この説明だけでは分かりませんが、接地面はシリカ入りコンパウンド、少しサイド側に行くとグラフェン入りコンパウンドを使っているようです。
耐パンクベルトはトレッド下のみ。ケーシングはナイロン製であることが分かります。
最大気圧は8.3気圧。フックレスリムには使えません。
「ETRTO ON 19C RIM」とあり、ETRTO2020(新ETRTO)対応のタイヤであることが分かります。

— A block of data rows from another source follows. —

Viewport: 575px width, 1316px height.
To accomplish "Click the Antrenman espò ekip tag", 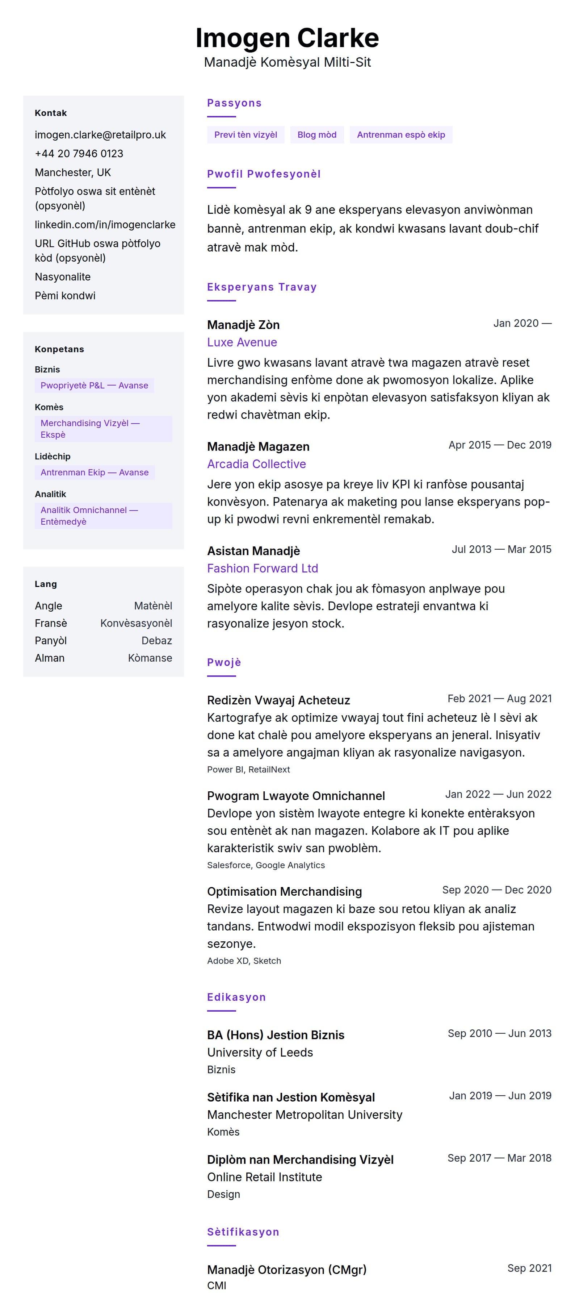I will pos(400,135).
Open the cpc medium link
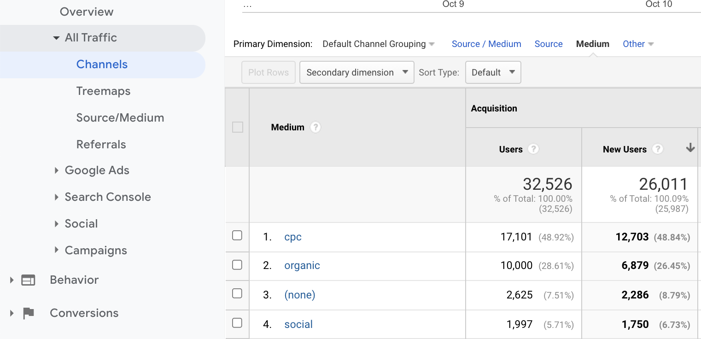The image size is (701, 339). [293, 237]
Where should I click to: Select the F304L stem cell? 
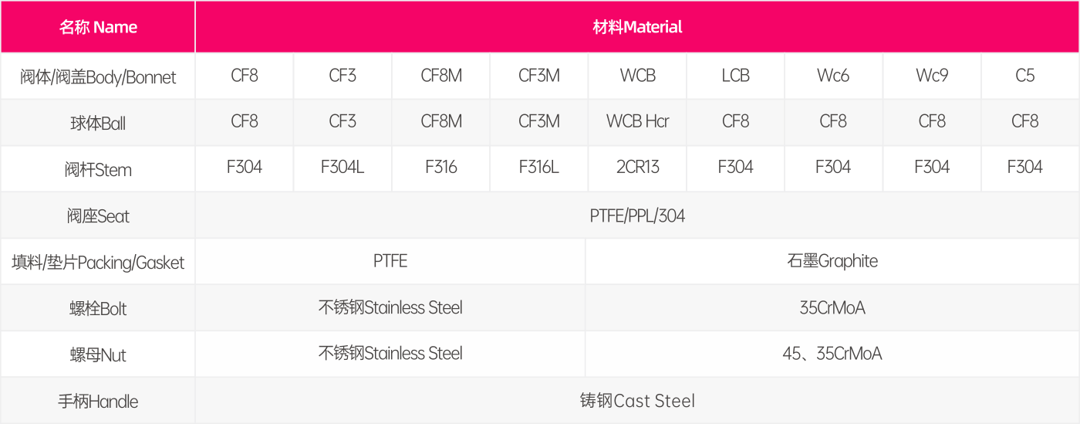[343, 168]
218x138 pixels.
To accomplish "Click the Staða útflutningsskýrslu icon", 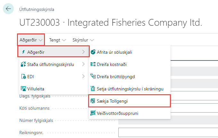I will point(23,64).
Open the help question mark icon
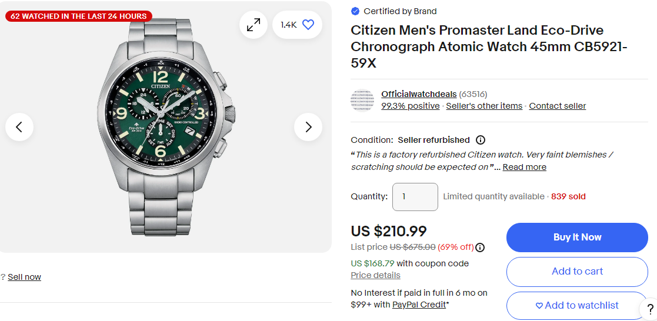Image resolution: width=657 pixels, height=321 pixels. 650,310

同社のルビノプロに比べて、「スピード: +20%」「耐パンク性能: +9%」「重量: -14%」とのこと。
重量
2本購入して、どちらも公称通りの200g。工業製品として優秀ですね。
26Cタイヤとしてはかなり軽いですが、内幅19mmのリムを前提に設計した新ETRTO準拠のタイヤと考えると標準的な重さと言えるはずです。
組付け
素手で取り付けができました。
ここ最近出たタイヤの中でもトップクラスの着脱のしやすさ。ちなみに一番着脱しにくかったのは、IRCのASPITE PROです。
太さ
内幅21mmのリムに取り付けた際の太さを実測しました。
購入直後は26.25mm。
C19(内幅19mm)のリムに合わせて設計されているので、C21のリムに付けると27mmくらいになる計算です。

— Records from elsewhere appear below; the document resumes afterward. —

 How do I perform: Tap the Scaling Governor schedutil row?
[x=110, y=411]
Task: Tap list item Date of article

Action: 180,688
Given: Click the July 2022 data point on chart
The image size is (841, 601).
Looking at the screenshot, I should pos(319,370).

購入から一年が経過した現在は27.82mmでした。結構膨らみましたね。
パターン
縦溝パターンです。写真は購入直後のもので、現在は接地面の溝は消えかけています。
裏側はちょっと不思議な横溝パターン。チューブにこの跡が付きます。
漕ぎ出し・加速
私がこれまでに使ったVittoriaのクリンチャータイヤというとルビノプロのみ。
レビュー中にも書きましたが、ルビノプロは妙に柔らかく、信号からの漕ぎ出しや加速時にタイヤが潰れるような感触がありました。接地面まで含めてグラフェン配合コンパウンドを使用していたはずで、それが「柔らかすぎる」印象を産んだのかもしれません。
Vittoria曰く、グラフェン配合コンパウンドには以下の特性があるそうです。
舗装路をまっすぐ走るようなタイヤに掛かる荷重が少ない場合には硬くグリップ力が低いが、タイヤに大きな荷重が掛かるコーナーリングや加減速ではソフトになって高いグリップ力を発揮する。

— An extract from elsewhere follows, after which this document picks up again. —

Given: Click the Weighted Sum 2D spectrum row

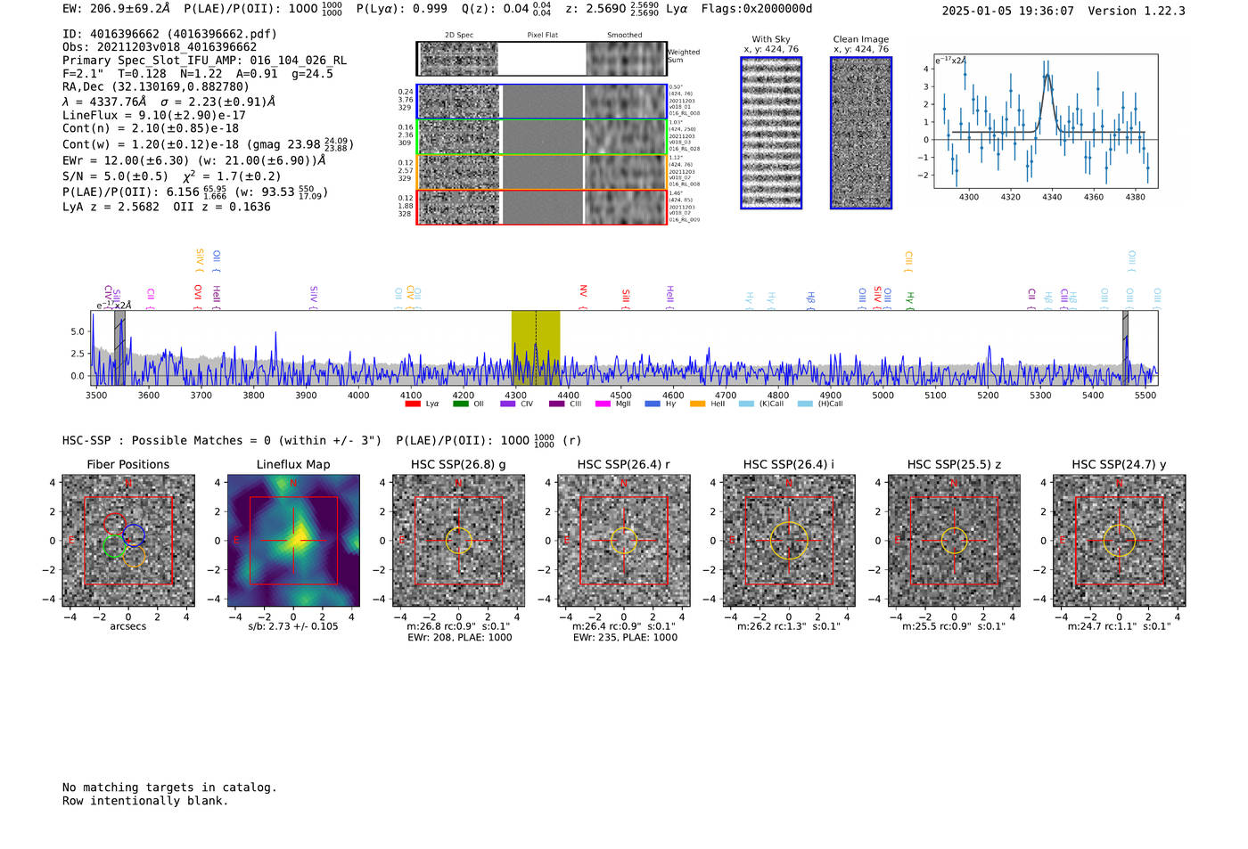Looking at the screenshot, I should tap(541, 59).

接地面までグラフェン配合コンパウンドを使っていたルビノプロは、私の体重だと「ソフトにならなくて良い場面でもソフトになる」特性が発揮されていたように思えます。
その点、コルサネクストは潰れるような感触もなく、自然な加速感でした。まっすぐに走る場合に接地するタイヤセンター部分はグラフェンを使っていないそうなので、踏み込んだ際の潰れる感触が軽減されているのでしょう。
タイヤ自体も軽量であることもあり、停止からの漕ぎ出しもなかなか軽快です。
他のタイヤと比べると、加速ではAGILESTのほうが鮮烈な感じはあります。
乗り心地
従来のVittoriaタイヤに比べると硬めな感触ではあるものの、乗り心地は悪くありません。むしろ今世代のタイヤでは良い方。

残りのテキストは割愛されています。